In [1]:
import mysql.connector
import pandas as pd
from sqlalchemy import create_engine
from tqdm.auto import tqdm
import time
import xml.etree.ElementTree as elemTree

In [2]:
csv_paths = [ 
  ('069500', r'..\data\kodex_200.csv'),
  ('114800', r'..\data\kodex_inverse.csv'),
  ('226490', r'..\data\kodex_kospi.csv'),
  ('001', r'..\data\kospi.csv'),
  ('201', r'..\data\kospi200.csv')
]

In [3]:
dfs = []
for st_code, csv_path in tqdm(csv_paths):
  df = pd.read_csv(csv_path, dtype={'체결시간':str})[['체결시간', '시가', '고가', '저가', '현재가', '거래량']]
  df.columns = ['dt', 'open', 'high', 'low', 'close', 'volume']
  df['dt'] = pd.to_datetime(df['dt'], format='%Y%m%d%H%M%S')
  df['st_code'] = st_code
  for col in ['open', 'high', 'low', 'close', 'volume']:
    df[col] = df[col].abs()
  dfs.append(df)
whole_df = pd.concat(dfs, ignore_index=True)

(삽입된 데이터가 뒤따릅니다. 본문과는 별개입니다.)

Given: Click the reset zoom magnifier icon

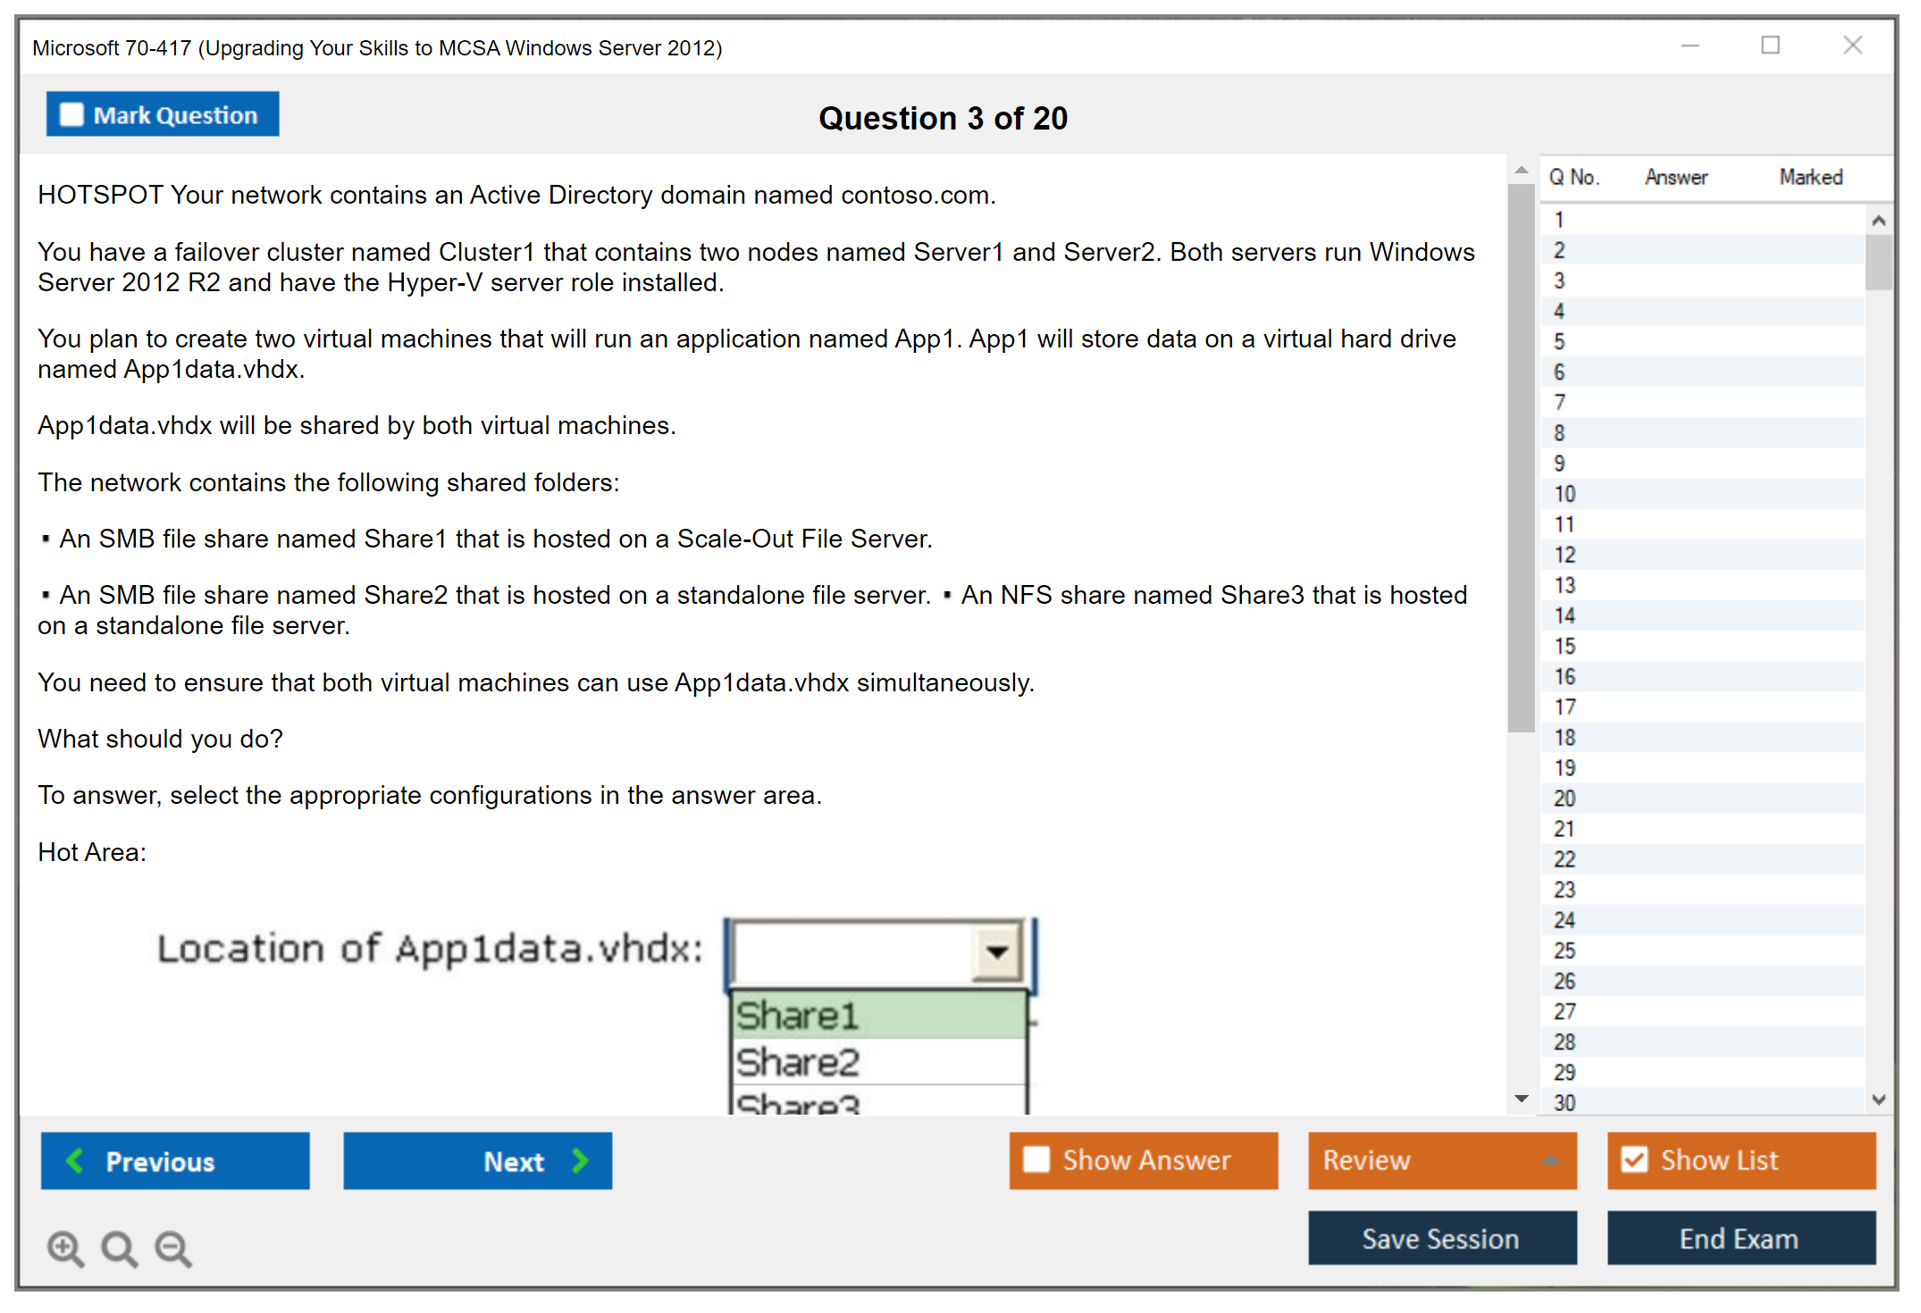Looking at the screenshot, I should 119,1248.
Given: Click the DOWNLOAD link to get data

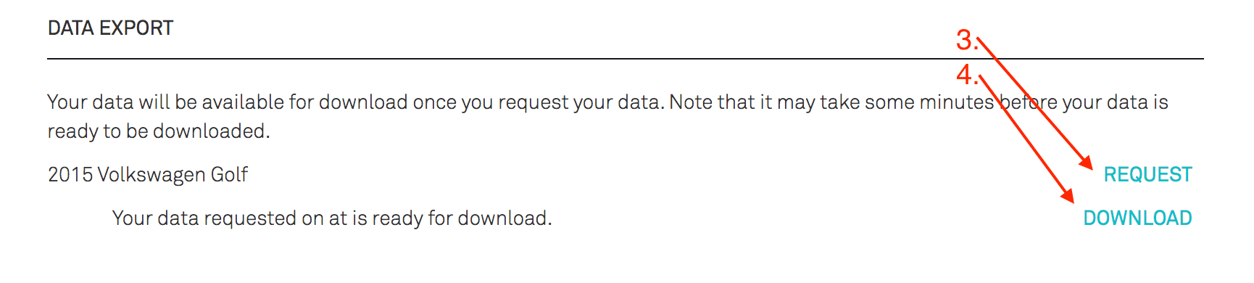Looking at the screenshot, I should (1137, 218).
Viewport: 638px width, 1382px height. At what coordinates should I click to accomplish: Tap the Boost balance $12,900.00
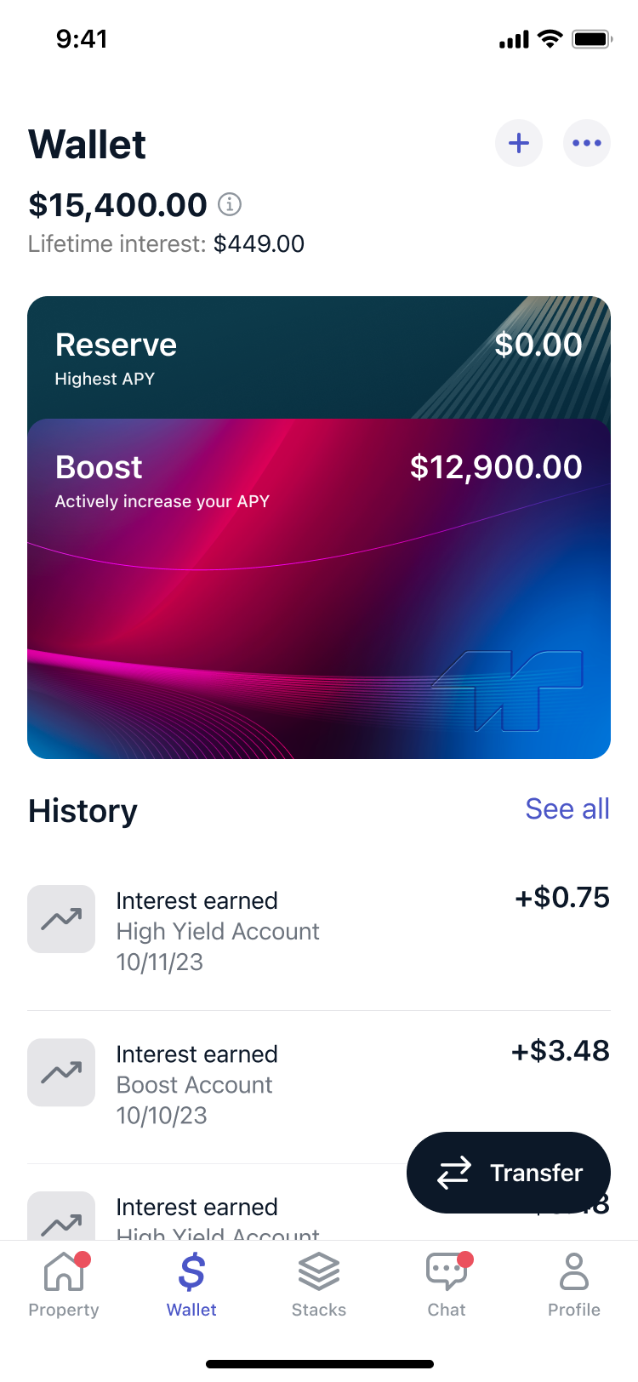(x=496, y=467)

  0%|          | 0/5 [00:00<?, ?it/s]

# Insert 속도 테스트

In [4]:
tree = elemTree.parse(r'../config/.config.xml')
root = tree.getroot()
node_mysql = root.find('./DBMS/mysql')
config_db = {tag:node_mysql.find(tag).text for tag in ['host', 'user', 'password', 'database']}

In [9]:
db_engine = create_engine(f'mysql+mysqlconnector://{config_db["user"]}:{config_db["password"]}@{config_db["host"]}/{config_db["database"]}')

## SqlAlchemy + mysql8.0 + pd.DataFrame.to_sql()

SqlAlchemy + mysql8.0 + pd.DataFrame.to_sql()
- 2m 9s (1m 54s, 2m 2s, 2m 3s)

In [10]:
db_engine.execute('DROP TABLE IF EXISTS data_in_minute')

<sqlalchemy.engine.cursor.LegacyCursorResult at 0x16d405e0>

In [11]:
table_query ='''
CREATE TABLE `data_in_minute` (
  `st_code` char(7) NOT NULL COMMENT '종목코드 (예: 005930)',
  `dt` datetime NOT NULL COMMENT '타임스탬프 (타임존 무시)',
  `open` int DEFAULT '0' COMMENT '시가',
  `high` int DEFAULT '0' COMMENT '고가',
  `low` int DEFAULT '0' COMMENT '저가',
  `close` int DEFAULT '0' COMMENT '종가',
  `volume` int DEFAULT '0' COMMENT '거래량',
  PRIMARY KEY (`st_code`,`dt`) COMMENT '종목코드, dt의 클러스터형 인덱스'
) ENGINE=InnoDB DEFAULT CHARSET=utf8mb3 COMMENT='분봉 데이터 (static)'
'''

In [12]:
db_engine.execute(table_query)

<sqlalchemy.engine.cursor.LegacyCursorResult at 0x66f2c88>

In [13]:
whole_df.to_sql(name='data_in_minute', con=db_engine, if_exists='append', index=False)

-1

## mysql-connector-python

2m 56s, 3m 11s, 3m 10s, 3m 9s

In [14]:
cnx = mysql.connector.connect(
  user=config_db['user'], 
  password=config_db['password'], 
  host=config_db['host'], 
  database=config_db['database']
  )

In [15]:
cursor = cnx.cursor()

In [16]:
cursor.execute('DROP TABLE IF EXISTS data_in_minute')
cursor.execute(table_query)

In [17]:
add_minute_data = (
  "INSERT INTO data_in_minute "
  "(st_code, dt, open, high, low, close, volume) "
  "VALUES (%s, %s, %s, %s, %s, %s, %s)"
)

In [18]:
for i, row in whole_df.iterrows():
  cursor.execute(
    add_minute_data, 
    (row['st_code'], 
    row['dt'].to_pydatetime(), 
    row['open'], 
    row['high'], 
    row['low'], 
    row['close'], 
    row['volume'])
  )
cnx.commit()

cursor.close()

True